Contos e crônicas

FALANDO DE PONTES

A confiança é uma ponte. Construída por mãos fortalecidas de bons sentimentos. Pode levar alguns dias ou muitos anos para ficar pronta. Exige uma mão de obra vigorosa, materiais de primeiríssima qualidade e uma boa vontade sem limites.

Confiança é uma ponte que servirá para unir nos momentos em que as águas estiverem mais turbulentas. Servirá para idas e vindas em instantes de compartilhar pedaços da vida como se fossem alimentos. Servirá para a sobrevivência de um ser chamado amizade, este mesmo que leva à mais pura e verdadeira energia, aquela que chamamos amor.
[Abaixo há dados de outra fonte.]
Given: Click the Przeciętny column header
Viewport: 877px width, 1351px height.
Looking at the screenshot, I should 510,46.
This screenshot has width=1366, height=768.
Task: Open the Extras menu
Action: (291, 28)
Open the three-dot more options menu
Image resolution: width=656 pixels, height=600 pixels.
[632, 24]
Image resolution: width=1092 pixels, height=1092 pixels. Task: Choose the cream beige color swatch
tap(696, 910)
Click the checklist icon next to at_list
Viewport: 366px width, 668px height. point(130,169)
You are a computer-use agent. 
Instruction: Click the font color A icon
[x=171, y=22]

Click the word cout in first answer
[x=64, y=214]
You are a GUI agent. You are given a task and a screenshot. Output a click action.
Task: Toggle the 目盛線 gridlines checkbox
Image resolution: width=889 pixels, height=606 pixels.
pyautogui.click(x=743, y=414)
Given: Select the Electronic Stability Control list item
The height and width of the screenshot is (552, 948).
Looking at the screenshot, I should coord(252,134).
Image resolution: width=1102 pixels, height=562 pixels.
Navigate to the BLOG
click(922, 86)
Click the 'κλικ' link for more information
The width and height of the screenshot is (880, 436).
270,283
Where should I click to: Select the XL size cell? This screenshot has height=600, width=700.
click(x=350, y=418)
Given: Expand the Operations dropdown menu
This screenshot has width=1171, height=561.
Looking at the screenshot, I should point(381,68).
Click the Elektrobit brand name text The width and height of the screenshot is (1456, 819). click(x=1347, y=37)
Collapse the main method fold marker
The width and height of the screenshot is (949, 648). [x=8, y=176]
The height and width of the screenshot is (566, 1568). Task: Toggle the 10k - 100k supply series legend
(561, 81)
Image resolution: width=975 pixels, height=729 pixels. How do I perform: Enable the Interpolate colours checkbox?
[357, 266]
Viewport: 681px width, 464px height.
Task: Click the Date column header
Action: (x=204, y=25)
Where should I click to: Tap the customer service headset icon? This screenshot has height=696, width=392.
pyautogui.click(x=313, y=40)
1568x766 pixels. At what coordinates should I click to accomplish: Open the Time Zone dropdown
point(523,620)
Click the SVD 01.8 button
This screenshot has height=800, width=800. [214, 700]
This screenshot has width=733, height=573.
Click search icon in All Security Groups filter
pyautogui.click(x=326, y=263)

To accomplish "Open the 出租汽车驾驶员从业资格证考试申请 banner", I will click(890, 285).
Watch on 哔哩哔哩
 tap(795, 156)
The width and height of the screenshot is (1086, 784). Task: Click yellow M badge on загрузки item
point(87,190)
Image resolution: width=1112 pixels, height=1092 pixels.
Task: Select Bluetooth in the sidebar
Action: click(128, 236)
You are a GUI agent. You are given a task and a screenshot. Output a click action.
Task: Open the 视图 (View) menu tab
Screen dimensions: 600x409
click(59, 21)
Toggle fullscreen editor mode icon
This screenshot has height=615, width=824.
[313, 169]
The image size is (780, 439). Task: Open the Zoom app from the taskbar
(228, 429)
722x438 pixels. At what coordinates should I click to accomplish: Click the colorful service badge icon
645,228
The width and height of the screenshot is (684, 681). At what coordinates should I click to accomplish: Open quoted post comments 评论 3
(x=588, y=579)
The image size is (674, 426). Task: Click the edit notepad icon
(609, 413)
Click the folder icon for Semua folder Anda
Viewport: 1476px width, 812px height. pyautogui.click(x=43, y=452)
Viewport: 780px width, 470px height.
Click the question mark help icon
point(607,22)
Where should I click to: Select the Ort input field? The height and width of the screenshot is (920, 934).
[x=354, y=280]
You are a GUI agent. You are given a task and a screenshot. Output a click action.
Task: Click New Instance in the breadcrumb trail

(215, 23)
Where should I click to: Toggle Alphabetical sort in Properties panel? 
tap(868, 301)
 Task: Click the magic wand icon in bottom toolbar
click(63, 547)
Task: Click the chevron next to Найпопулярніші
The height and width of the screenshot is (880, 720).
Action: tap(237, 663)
Pontes devem ser bem cuidadas, mantidas com material de sentimentos saudáveis e sustentadas pelos mais fortes laços.

Uma vez quebrada, uma ponte não se reergue sozinha.

E não será só a vontade dos que destruíram que poderá reconstruí-la. Será preciso muita paciência, muito mais material do que antes, mais força ainda em linhas talvez maculadas por nós que precisem ser desfeitos.

Reconstruir uma ponte requer trabalho de amor quase incondicional. Requer dose massiva de perdão e aceitação.

Pode ser que a ponte consiga reaparecer reconstruída ali, no mesmo lugar. Mas as comparações entre o antes e o depois de sua queda serão inevitáveis e o medo de atravessá-la a cada vez pode invadir o que antes eram apenas bons sentimentos.

Pode ser também que ao cair, a ponte deixe o espaço livre e o correr das águas, a céu aberto, convide a saltar, nadar, buscar alternativas.

A confiança é uma ponte leve, pesada, forte, frágil. Ela dá acesso. Leva, traz, une. Mas não separa. Quem escolhe não cruzá-la ou destruí-la foi também quem a fez.